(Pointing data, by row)
▶
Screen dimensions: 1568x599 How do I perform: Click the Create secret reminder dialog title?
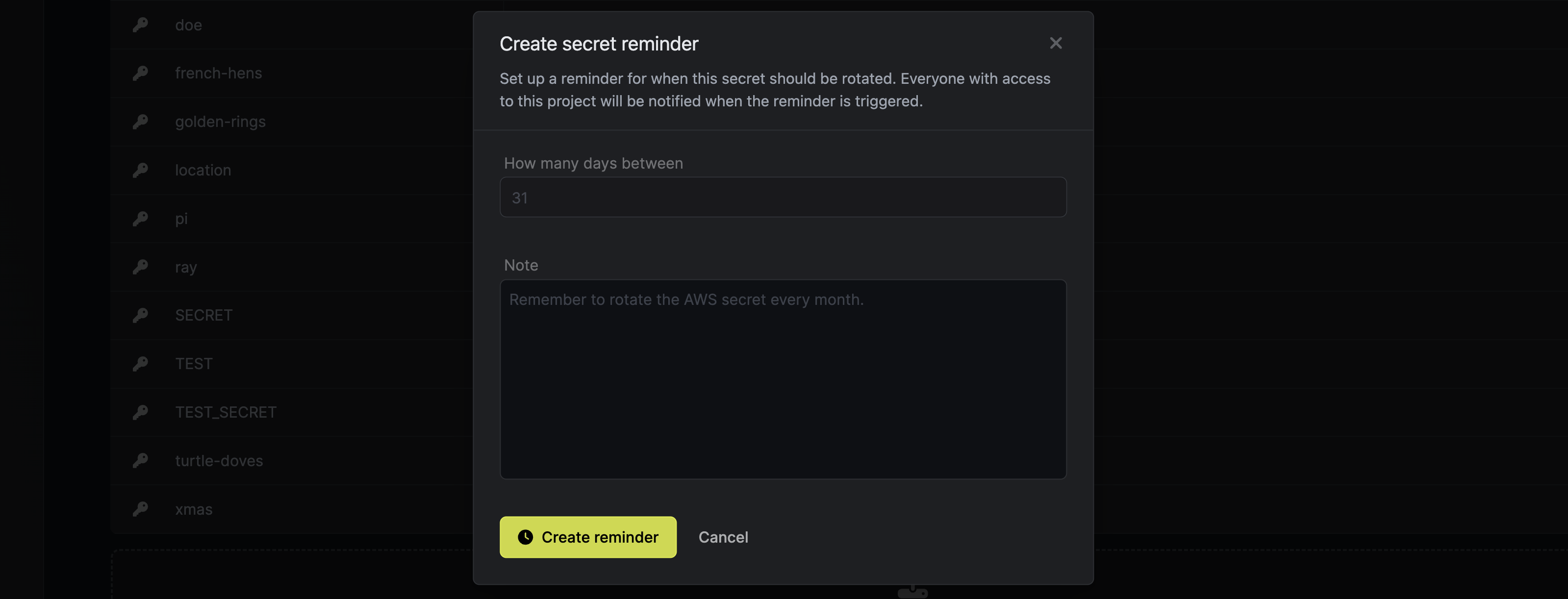(598, 43)
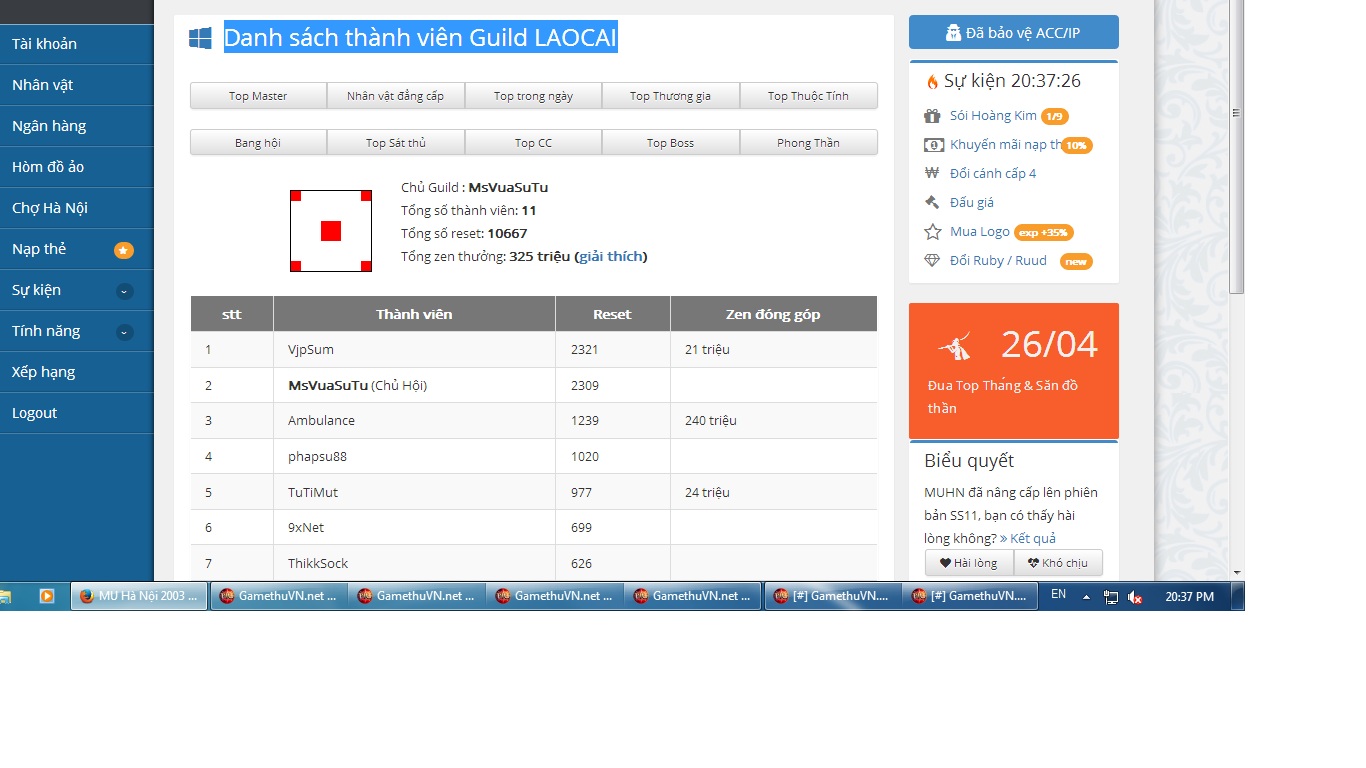Click the orange star badge on Nạp thẻ
This screenshot has width=1366, height=768.
(x=124, y=250)
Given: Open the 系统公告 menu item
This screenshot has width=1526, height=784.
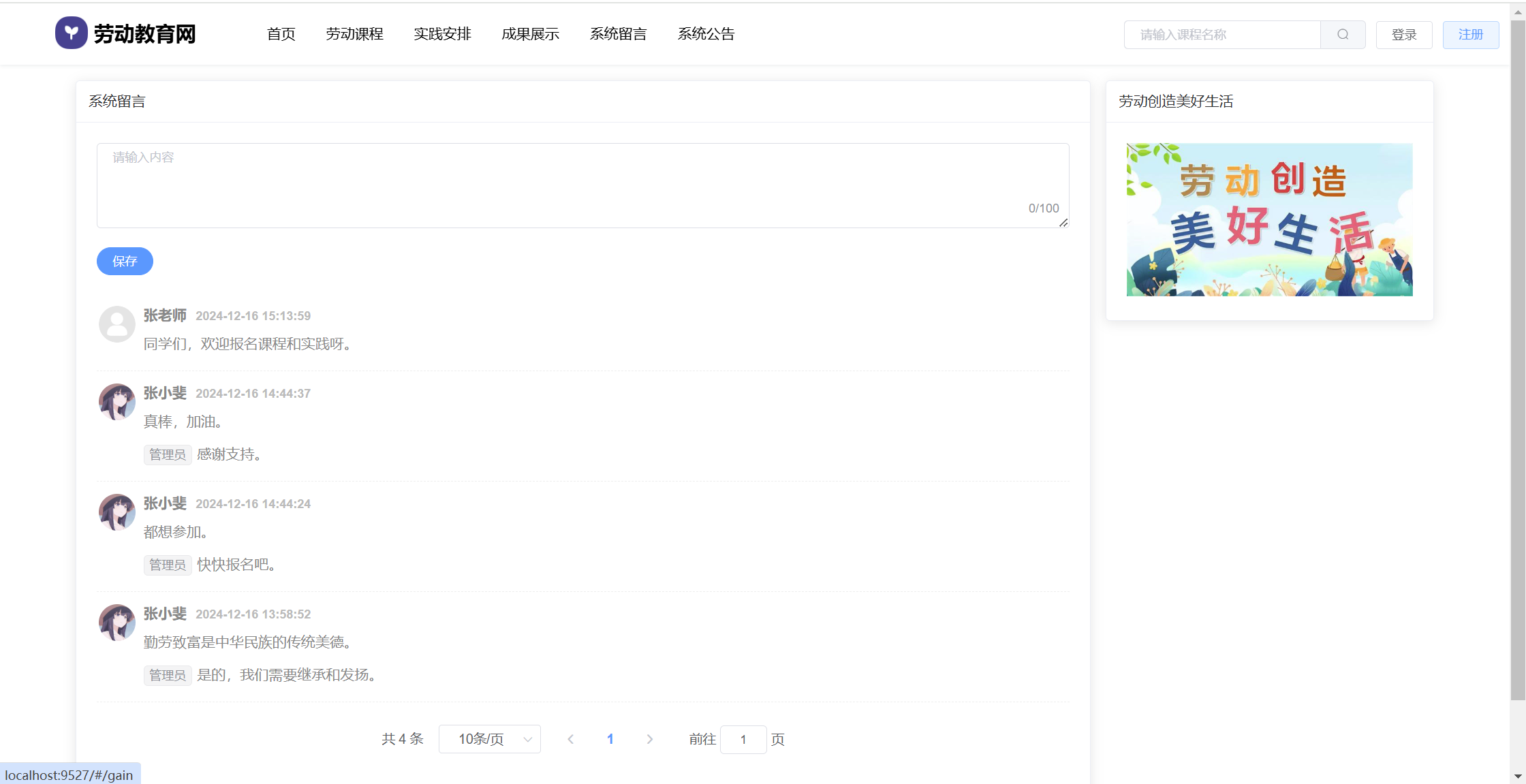Looking at the screenshot, I should (706, 34).
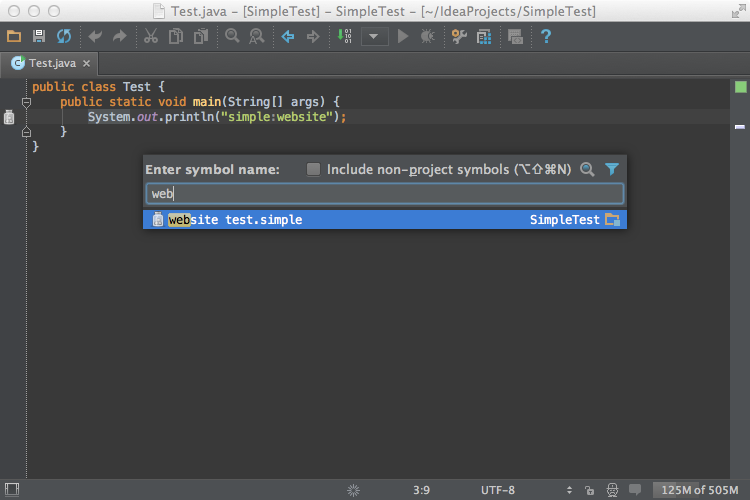The height and width of the screenshot is (500, 750).
Task: Open the run configuration dropdown
Action: click(375, 37)
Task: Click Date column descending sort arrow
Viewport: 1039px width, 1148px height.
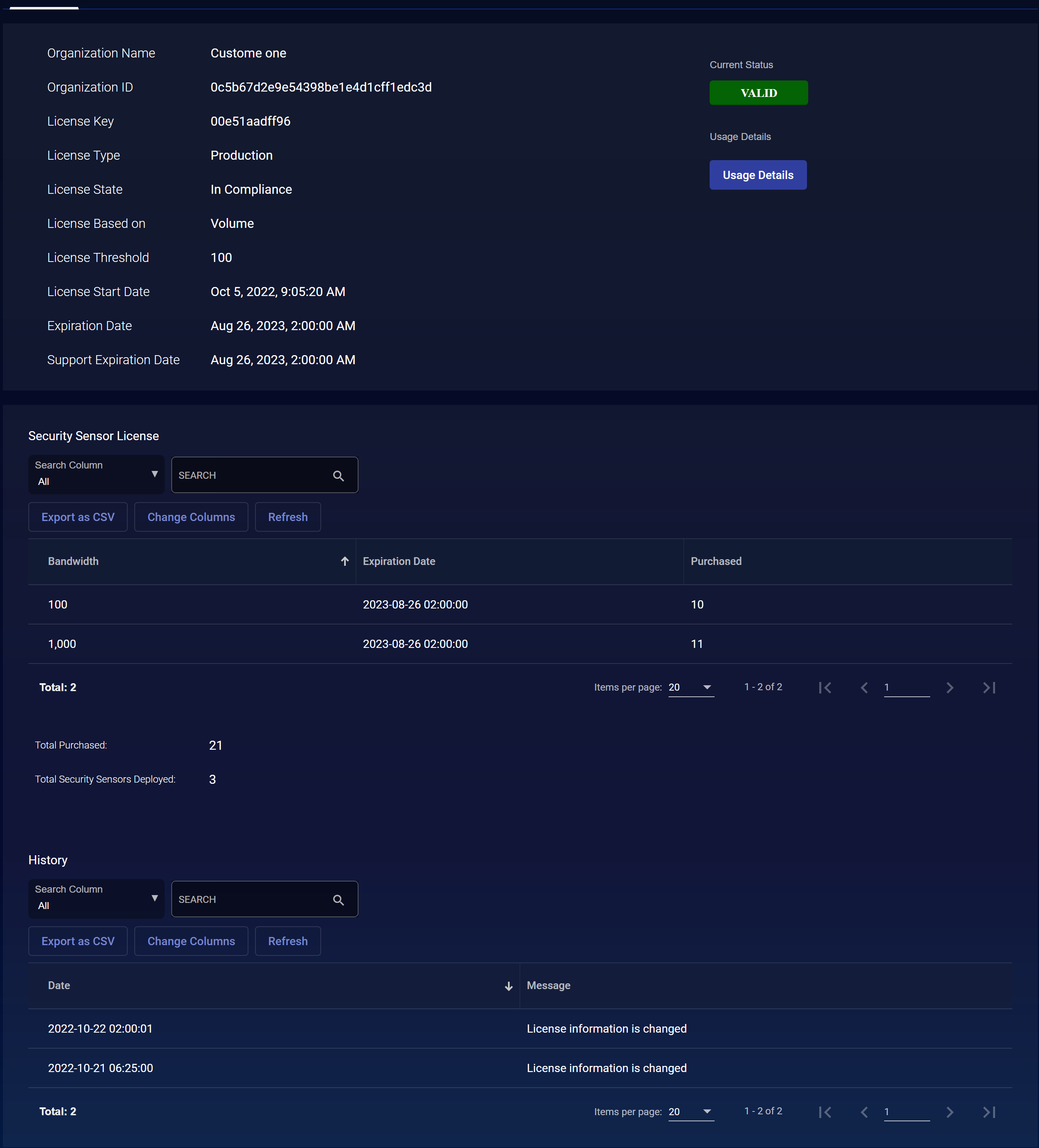Action: pos(509,986)
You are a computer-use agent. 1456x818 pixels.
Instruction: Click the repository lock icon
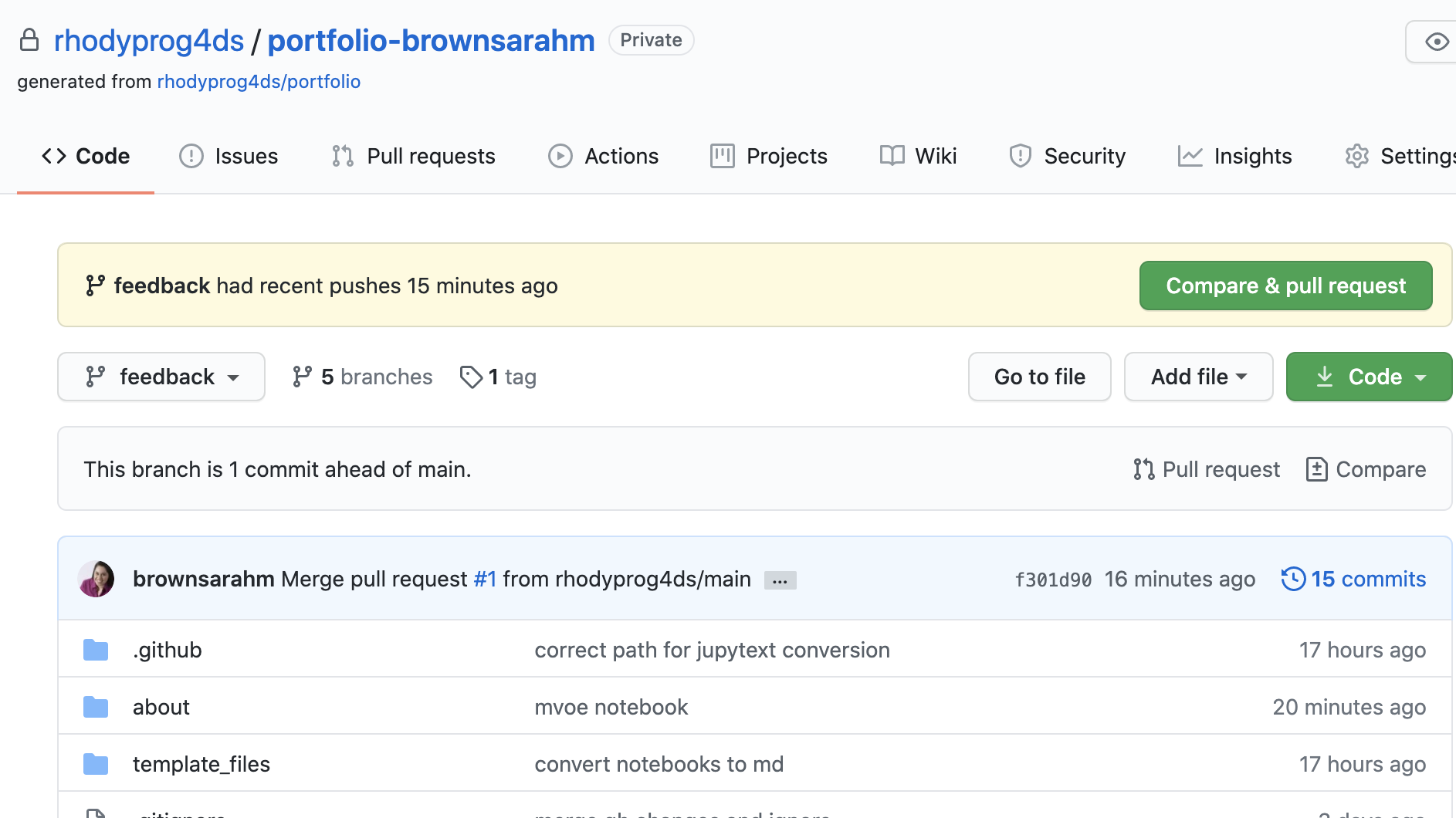29,39
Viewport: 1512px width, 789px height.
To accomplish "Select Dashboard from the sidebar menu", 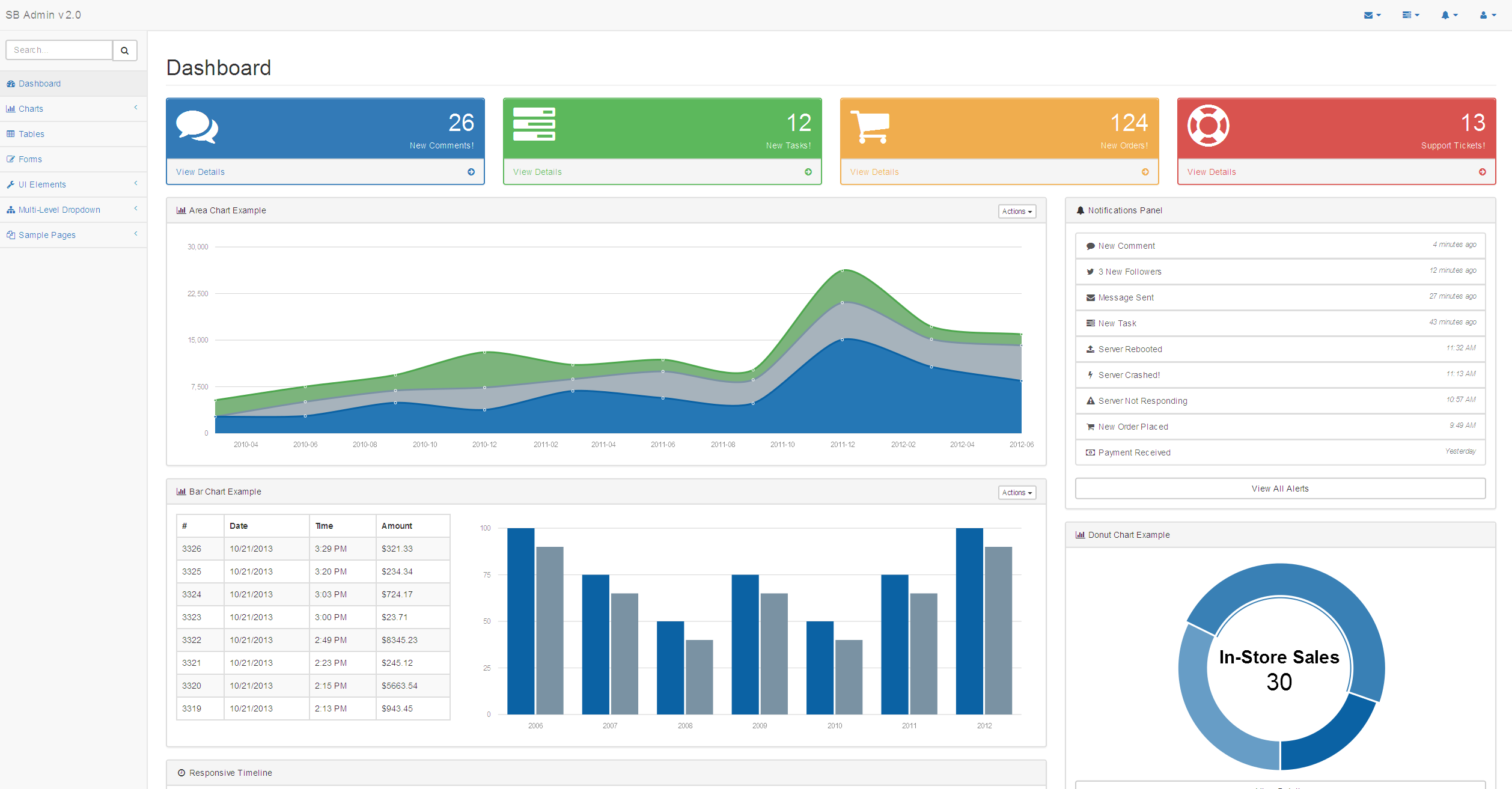I will coord(39,83).
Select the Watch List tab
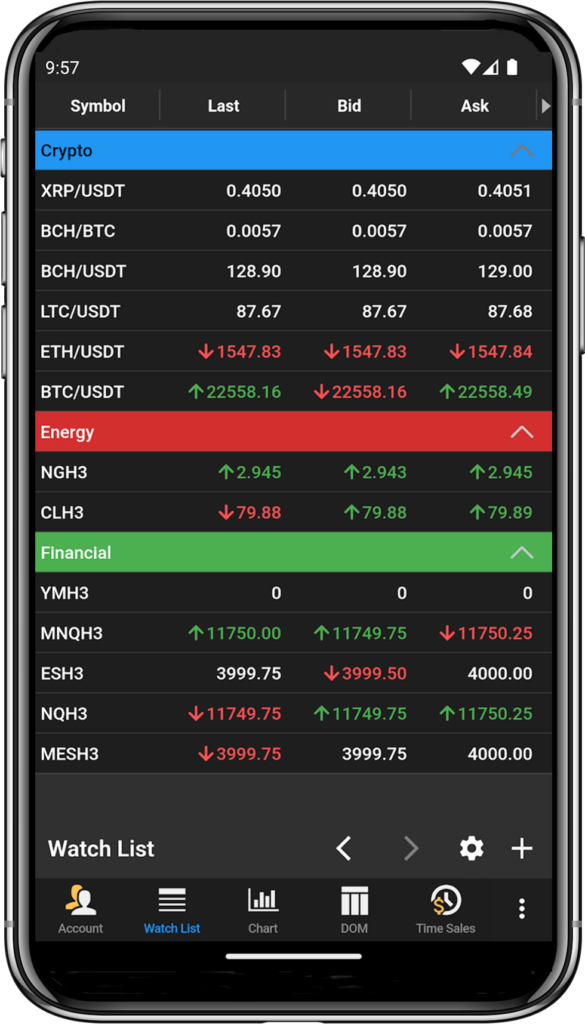This screenshot has height=1024, width=585. [x=172, y=909]
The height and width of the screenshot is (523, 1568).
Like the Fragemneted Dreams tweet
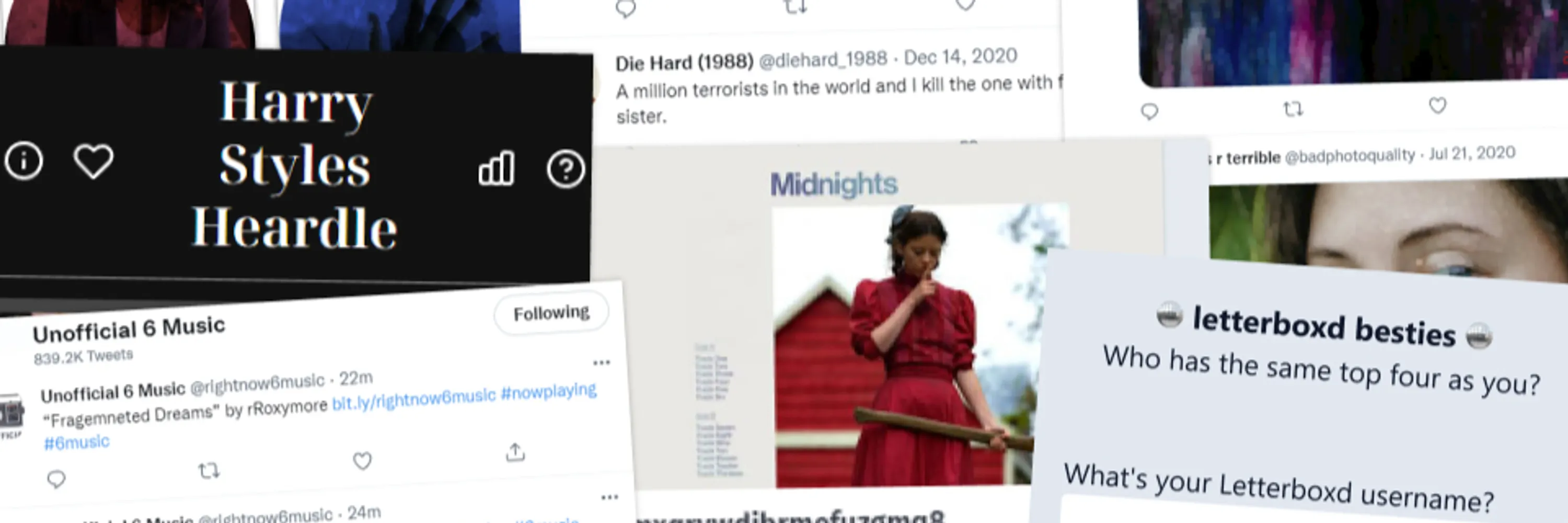(x=362, y=460)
◀
> **INSTRUCTION**
How many of the lines above contain the string "Task"? Case counts; give only the number.

> **RESPONSE TO THE EXERCISE**
2